By the time of Murray's retirement in 1970, the college had grown in size in terms of student numbers training at all levels. In retirement, she accessed the papers of her grandfather James Murray and prepared a biography of him Caught in the Web of Words, which was published in 1977 and received critical praise from general readers and scholars in the United Kingdom and the United States. The book won Murray the British Academy's Rose Mary Crawshay Prize for English Literature and honorary degrees from the University of Sussex and the United States.
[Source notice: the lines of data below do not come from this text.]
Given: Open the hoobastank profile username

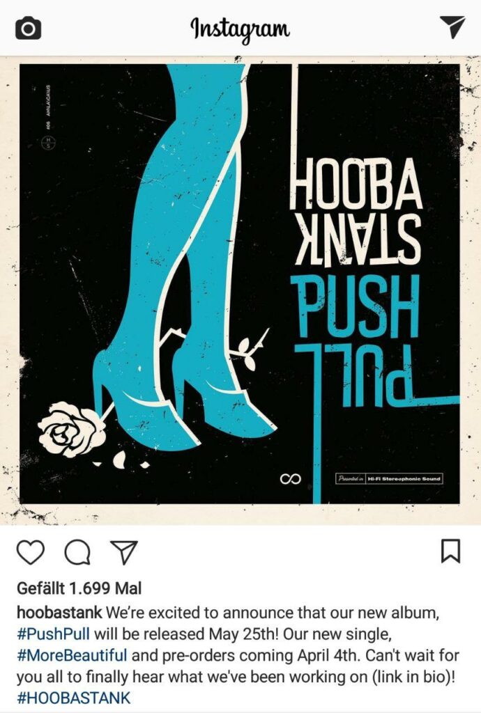Looking at the screenshot, I should click(x=59, y=612).
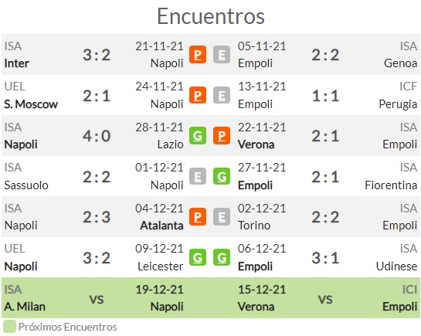
Task: Click grey E badge for Torino vs Empoli
Action: point(222,216)
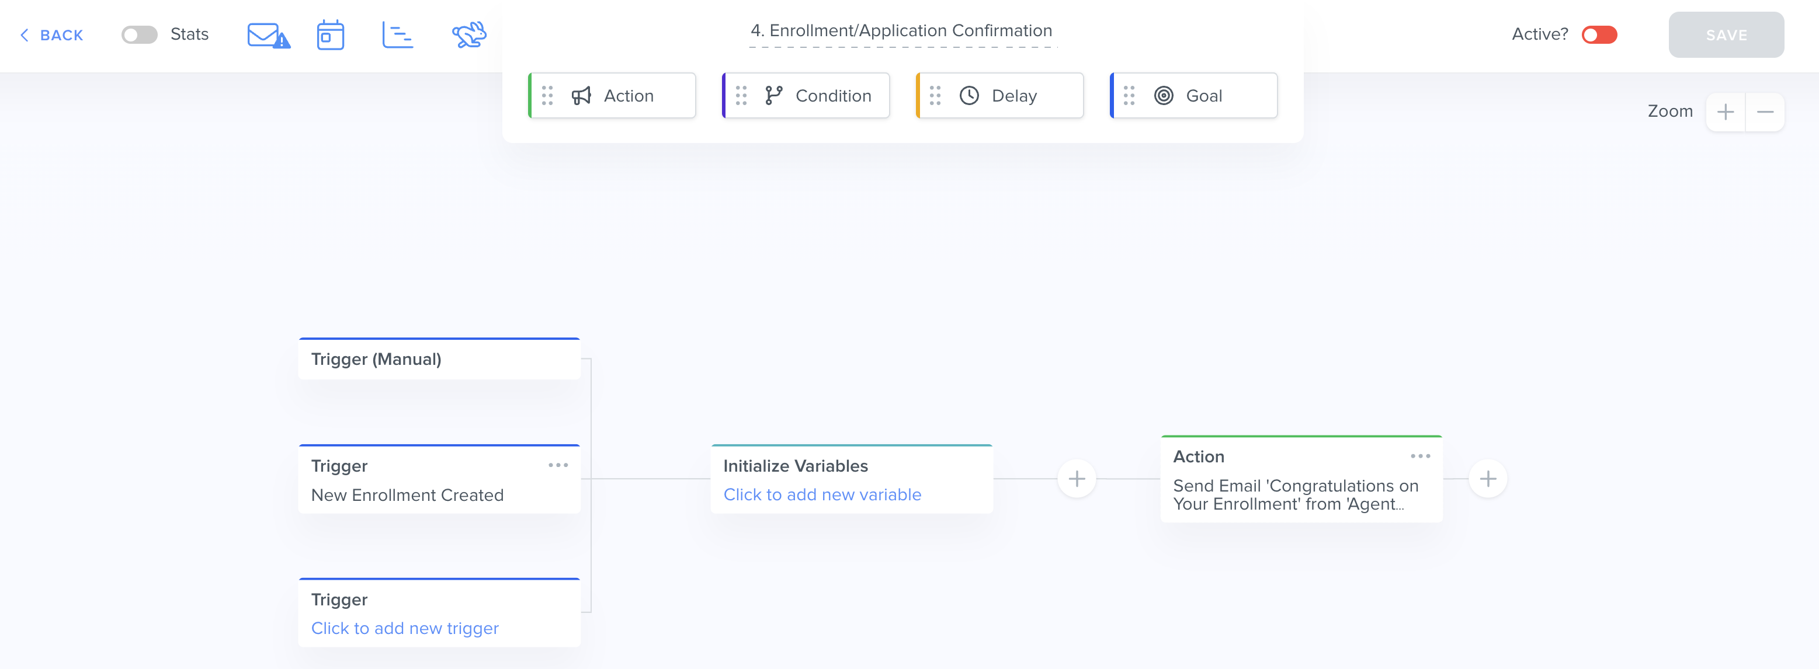Click the email warning envelope icon
This screenshot has width=1819, height=669.
pyautogui.click(x=268, y=35)
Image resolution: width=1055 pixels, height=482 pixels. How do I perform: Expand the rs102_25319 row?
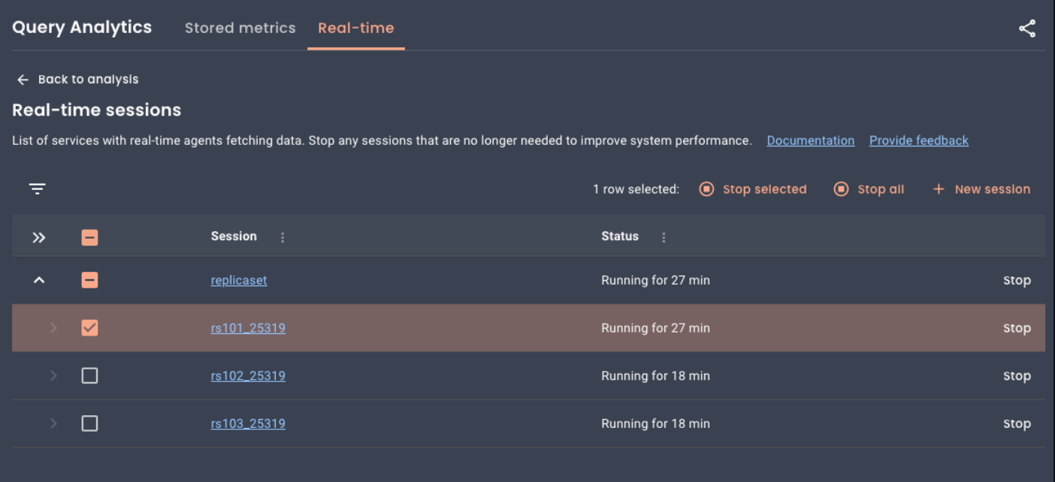[x=53, y=376]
She was an independent Councillor on Chichester District Council from 1973 to 1987, and was vice-chair of its planning committee from 1976. Murray was chair of the council at the Sussex Archaeological Society from 1964 to 1977, and served as president between 1977 and 1980. She helped to organise excavations at Bignor and Fishbourne Roman Palace. Murray helped to establish Pallant House Gallery, was a fellow of the Royal Historical Society and the Society of Antiquaries, served on the Sussex Historic Churches Trust and the Society of Sussex Downsmen.

==Personal life==

She was a member of the Church of England. Murray died of bronchopneumonia at the Pendean Nursing Home, West Lavington, West Sussex close to Midhurst on 6 February 1998. She did not marry. Murray's funeral was held on six days later in Heyshott, Sussex and was cremated in Chichester with her ashes interred in October 1998. On 15 May, a thanksgiving service was held for her at Chichester Cathedral.

==Legacy==
Murray had a wide circle of friends and was open to many types of individual and the conditions of the people. She was tenacious, vitality and had a sense of enjoyment. In Murray's will, she donated gifts from her estate to Christian Aid, Heyshott Church, Pallant House Gallery, Somerville College and the Sussex Historic Churches Trust.